Tributaries, The New Nature: “Outlanders”

By Dheepa Maturi

I remember a mangled mallard,

a blotch of emerald, a blur of brown

on the dirt road, and though I’d been

told never to touch a bird because

they carry diseases, a heartbeat is

a heartbeat, and I placed one hand

upon him, and the other upon the earth,

so that all of us could weep together.

I remember a mangled mallard,

who dodged pellets and spittle and

crouched under a bus seat that

smelled of sweat and tennis shoes,

and she timed her ride by the pulse

in her head so that she knew when

to crawl out of the hydraulic door and

fall into the green grass that loved her.

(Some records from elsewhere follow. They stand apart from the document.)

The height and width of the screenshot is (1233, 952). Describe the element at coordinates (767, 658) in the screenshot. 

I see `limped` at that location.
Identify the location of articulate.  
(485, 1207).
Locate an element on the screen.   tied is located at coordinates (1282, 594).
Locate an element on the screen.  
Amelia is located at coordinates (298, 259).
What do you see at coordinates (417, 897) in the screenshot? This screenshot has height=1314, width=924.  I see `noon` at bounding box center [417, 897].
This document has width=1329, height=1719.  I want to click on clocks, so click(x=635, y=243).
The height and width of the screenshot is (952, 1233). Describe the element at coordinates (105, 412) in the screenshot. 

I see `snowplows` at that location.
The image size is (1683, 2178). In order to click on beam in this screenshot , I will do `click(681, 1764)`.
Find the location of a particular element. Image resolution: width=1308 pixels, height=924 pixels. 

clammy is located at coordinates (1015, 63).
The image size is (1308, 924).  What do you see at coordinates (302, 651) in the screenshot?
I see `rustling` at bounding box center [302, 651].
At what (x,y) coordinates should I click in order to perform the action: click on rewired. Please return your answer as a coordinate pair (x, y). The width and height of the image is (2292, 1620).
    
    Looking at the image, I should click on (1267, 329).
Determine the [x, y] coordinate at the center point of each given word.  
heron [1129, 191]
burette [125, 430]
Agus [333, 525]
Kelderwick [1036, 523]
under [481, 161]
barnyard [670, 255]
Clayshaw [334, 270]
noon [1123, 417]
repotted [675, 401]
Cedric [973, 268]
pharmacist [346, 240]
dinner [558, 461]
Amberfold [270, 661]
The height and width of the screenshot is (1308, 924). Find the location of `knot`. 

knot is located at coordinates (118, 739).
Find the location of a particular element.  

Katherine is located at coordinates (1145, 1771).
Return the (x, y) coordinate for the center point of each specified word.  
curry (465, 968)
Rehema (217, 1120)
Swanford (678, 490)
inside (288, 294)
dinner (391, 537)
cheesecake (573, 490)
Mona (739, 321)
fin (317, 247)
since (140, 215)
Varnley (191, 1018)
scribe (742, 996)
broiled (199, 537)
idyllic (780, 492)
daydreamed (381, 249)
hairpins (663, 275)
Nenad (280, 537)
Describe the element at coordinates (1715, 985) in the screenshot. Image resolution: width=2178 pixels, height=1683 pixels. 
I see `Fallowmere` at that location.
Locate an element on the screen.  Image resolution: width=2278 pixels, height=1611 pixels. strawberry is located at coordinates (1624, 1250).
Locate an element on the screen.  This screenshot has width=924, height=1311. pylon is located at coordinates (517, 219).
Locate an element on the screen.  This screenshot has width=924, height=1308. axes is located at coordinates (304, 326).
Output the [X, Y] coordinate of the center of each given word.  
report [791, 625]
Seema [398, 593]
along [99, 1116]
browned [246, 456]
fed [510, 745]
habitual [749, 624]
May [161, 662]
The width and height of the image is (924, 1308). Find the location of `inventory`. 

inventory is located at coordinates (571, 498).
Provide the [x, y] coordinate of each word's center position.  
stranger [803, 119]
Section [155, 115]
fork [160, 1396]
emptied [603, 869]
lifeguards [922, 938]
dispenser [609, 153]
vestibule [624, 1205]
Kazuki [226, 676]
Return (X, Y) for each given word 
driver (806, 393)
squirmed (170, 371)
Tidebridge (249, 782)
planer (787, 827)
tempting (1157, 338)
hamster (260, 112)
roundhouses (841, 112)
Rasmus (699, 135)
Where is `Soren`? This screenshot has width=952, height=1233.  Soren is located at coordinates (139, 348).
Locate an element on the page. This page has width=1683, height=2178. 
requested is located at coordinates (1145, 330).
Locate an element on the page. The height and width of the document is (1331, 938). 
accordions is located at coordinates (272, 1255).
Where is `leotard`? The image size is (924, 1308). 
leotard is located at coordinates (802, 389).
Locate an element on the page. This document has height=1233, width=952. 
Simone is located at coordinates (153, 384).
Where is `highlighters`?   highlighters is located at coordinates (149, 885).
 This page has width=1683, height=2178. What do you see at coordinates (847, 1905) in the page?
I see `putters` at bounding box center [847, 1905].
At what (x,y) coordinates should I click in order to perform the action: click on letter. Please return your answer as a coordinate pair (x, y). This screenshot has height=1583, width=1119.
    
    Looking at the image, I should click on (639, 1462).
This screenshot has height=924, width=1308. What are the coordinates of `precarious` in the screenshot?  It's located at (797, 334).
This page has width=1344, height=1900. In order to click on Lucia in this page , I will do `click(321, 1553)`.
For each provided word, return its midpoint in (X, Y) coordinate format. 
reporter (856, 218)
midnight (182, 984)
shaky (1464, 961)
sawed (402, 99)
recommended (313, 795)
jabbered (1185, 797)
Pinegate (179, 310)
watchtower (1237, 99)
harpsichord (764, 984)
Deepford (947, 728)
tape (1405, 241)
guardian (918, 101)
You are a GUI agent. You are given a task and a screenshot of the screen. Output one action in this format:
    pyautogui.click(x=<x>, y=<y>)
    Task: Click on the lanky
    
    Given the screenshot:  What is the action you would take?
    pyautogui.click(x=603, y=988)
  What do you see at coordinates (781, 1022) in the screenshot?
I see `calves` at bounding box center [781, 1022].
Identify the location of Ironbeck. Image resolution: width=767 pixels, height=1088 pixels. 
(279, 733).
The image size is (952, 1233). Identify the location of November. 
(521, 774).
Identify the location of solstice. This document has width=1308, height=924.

I remember a mangled mallard,

who flailed from a man’s mouth —

it’s kind of funny to shoot and watch

them crumple to the ground — but it

was a party, so I swallowed my own

throat-burn, stumbled to the shadows,

found the avian iridescence, whispered

yes, your existence had meaning.

I remember the mallards, all of the

mallards. Together, we thrash and wail

until we locate our home in the ether,

until our cries smooth to a symphonic line.

We are the shamans who must honor

our own streaks of life.

Dheepa R. Maturi is the director of an education grant program in Indianapolis and a graduate of the University of Michigan (A.B. English Literature) and the University of Chicago. Her work has appeared (or is forthcoming) in Brevity, Every Day Poems, Tweetspeak Poetry, A Tea Reader, Mothers Always Write, Here Comes Everyone, Flying Island, Branches, Corium, Dear America: Reflections on Race, and The Indianapolis Review. Her short story ‘Three Days’ is a finalist in the 2017 Tiferet Writing Contest.”